The T-cell receptor (TCR) is a highly polymorphic surface receptor that allows T-cells to recognize antigenic peptides presented on the major histocompatibility complex (MHC). Changes in the TCR repertoire have been observed in several autoimmune conditions, and these changes are suggested to predispose autoimmunity. Multiple lines of evidence have implied an important role for T-cells in the pathogenesis of Systemic Sclerosis (SSc), a complex autoimmune disease. One of the major questions regarding the roles of T-cells is whether expansion and activation of T-cells observed in the diseases pathogenesis is antigen driven. To investigate the temporal TCR repertoire dynamics in SSc, we performed high-throughput sequencing of CD4+ and CD8+ TCRβ chains on longitudinal samples obtained from four SSc patients collected over a minimum of two years. Repertoire overlap analysis revealed that samples taken from the same individual over time shared a high number of TCRβ sequences, indicating a clear temporal persistence of the TCRβ repertoire in CD4+ as well as CD8+ T-cells.
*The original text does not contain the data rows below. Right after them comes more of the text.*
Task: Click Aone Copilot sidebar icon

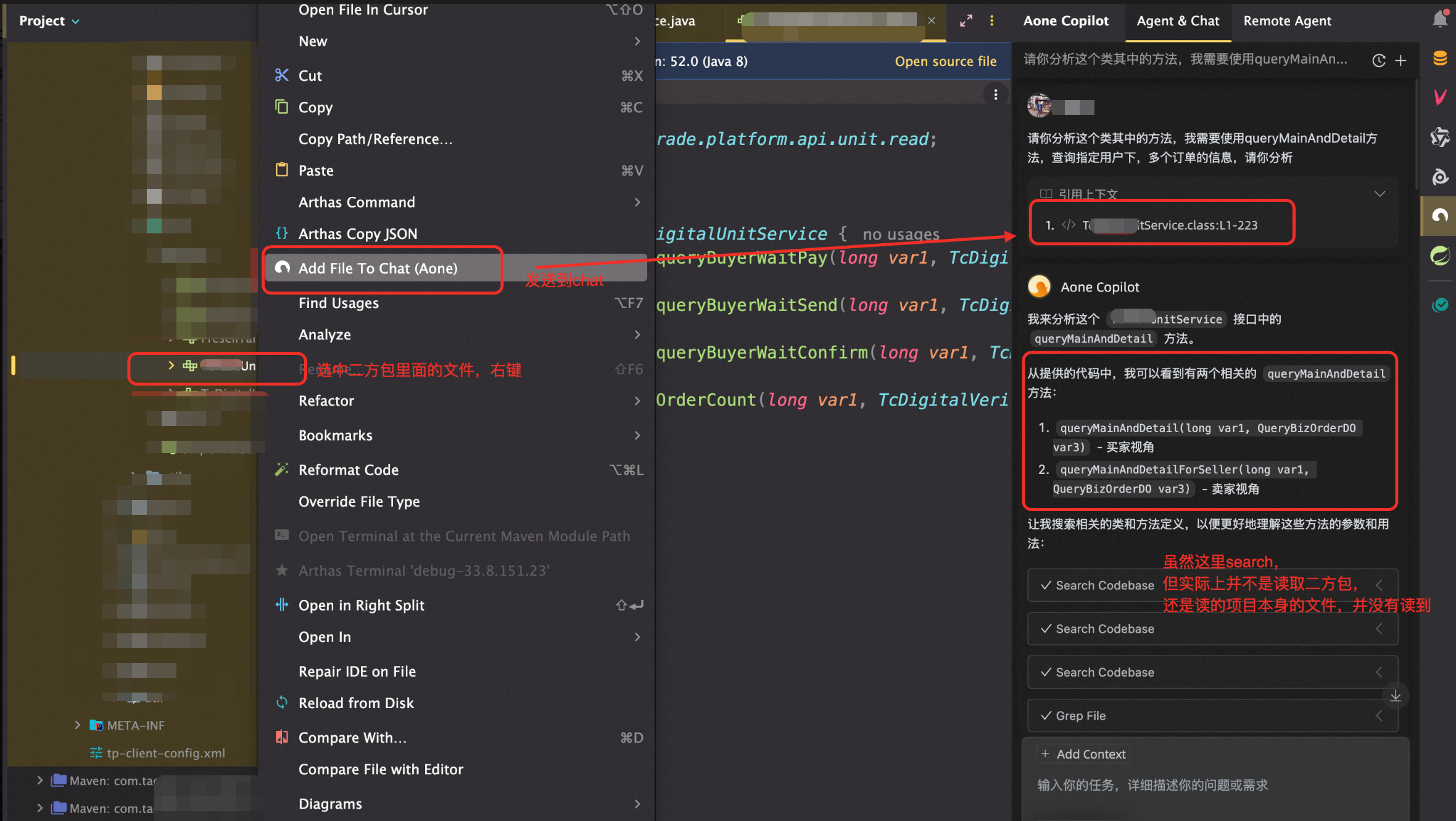Action: (x=1439, y=216)
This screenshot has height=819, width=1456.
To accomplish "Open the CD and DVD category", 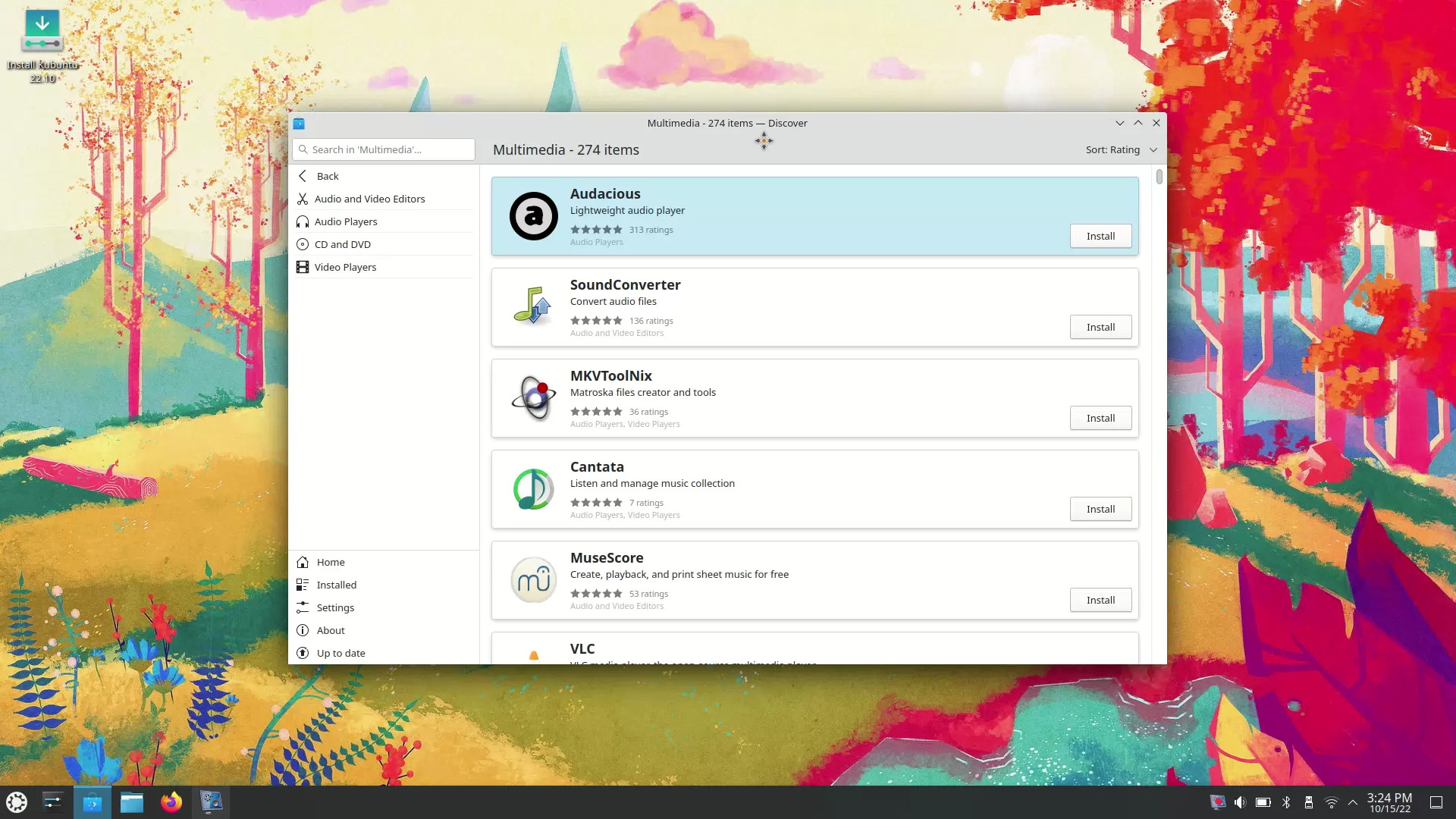I will tap(343, 244).
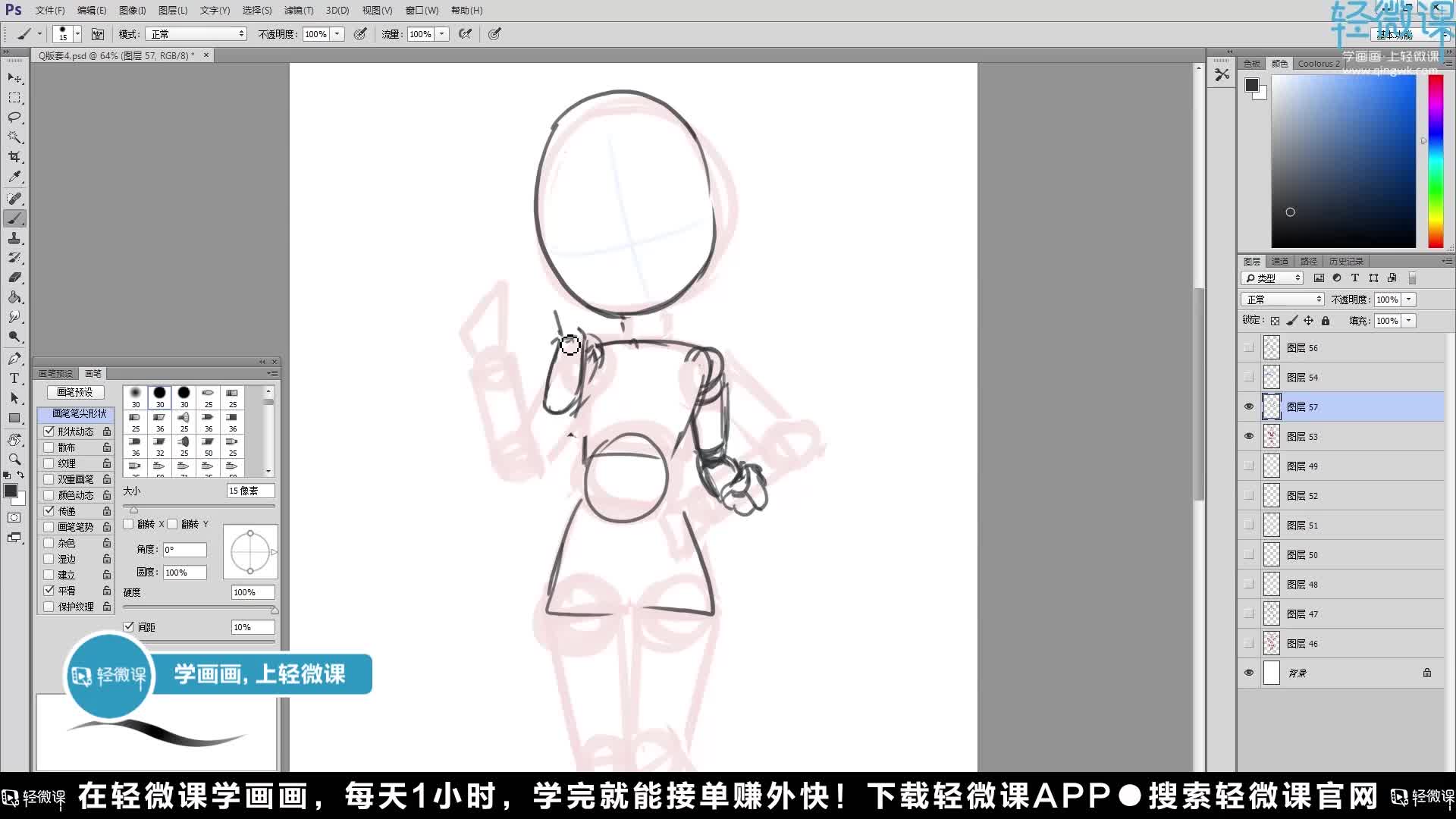Click the 画笔预设 button in brush panel
1456x819 pixels.
pos(75,392)
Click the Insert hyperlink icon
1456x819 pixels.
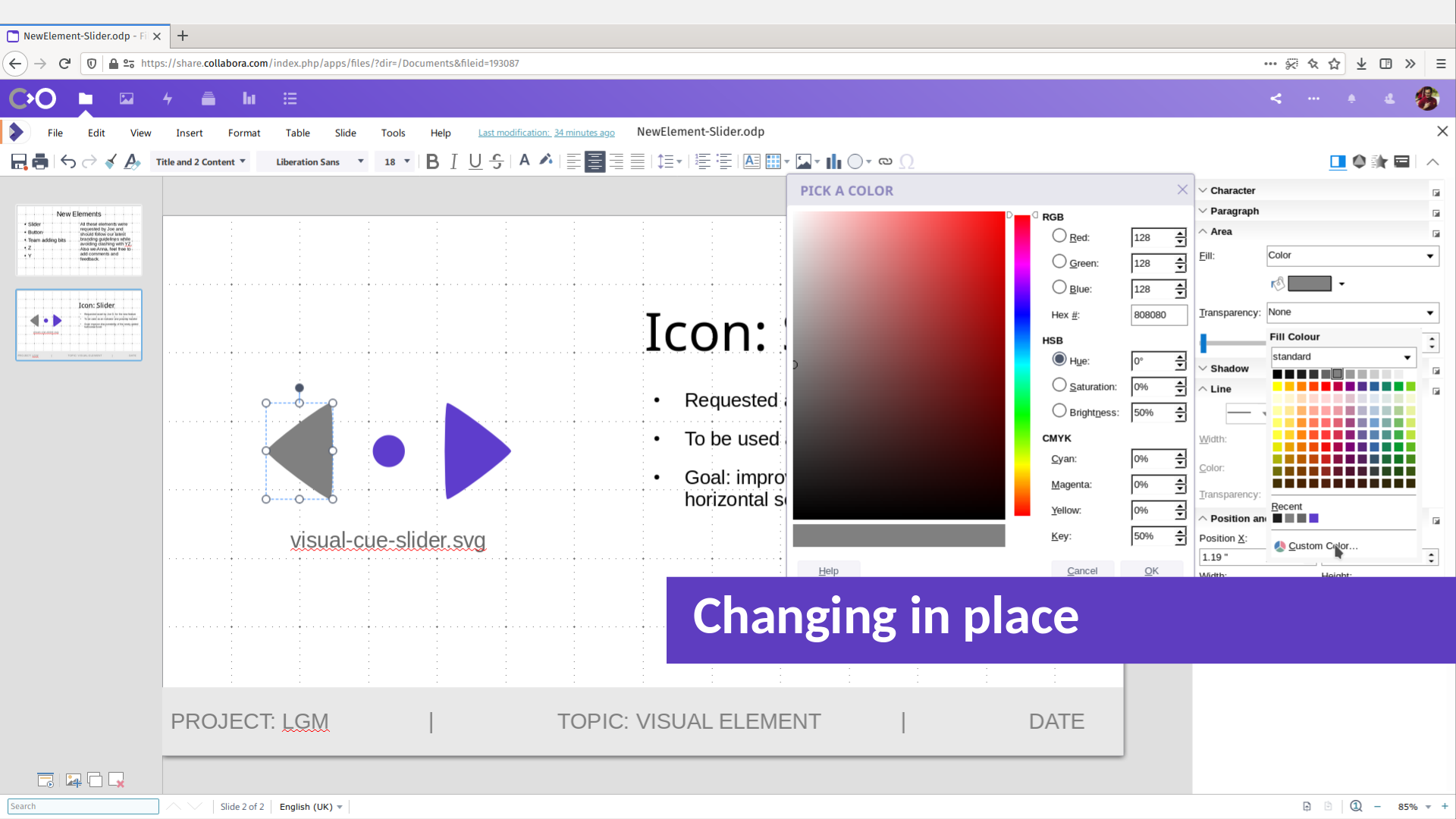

Moreover, the TCRβs that were found with a high frequency at one time point were also found with a high frequency at the other time points (even after almost four years), showing that frequencies of dominant TCRβs are largely consistent over time. We also show that TCRβ generation probability and observed TCR frequency are not related in SSc samples, showing that clonal expansion and persistence of TCRβs is caused by antigenic selection rather than convergent recombination. Moreover, we demonstrate that TCRβ diversity is lower in CD4+ and CD8+ T-cells from SSc patients compared with memory T-cells from healthy individuals, as SSc TCRβ repertoires are largely dominated by clonally expanded persistent TCRβ sequences. Lastly, using "Grouping of Lymphocyte Interactions by Paratope Hotspots" (GLIPH2), we identify clusters of TCRβ sequences with homologous sequences that potentially recognize the same antigens and contain TCRβs that are persist in SSc patients. In conclusion, our results show that CD4+ and CD8+ T-cells are highly persistent in SSc patients over time, and this persistence is likely a result from antigenic selection. Moreover, persistent TCRs form high similarity clusters with other (non-)persistent sequences that potentially recognize the same epitopes. These data provide evidence for an antigen driven expansion of CD4+/CD8+ T-cells in SSc.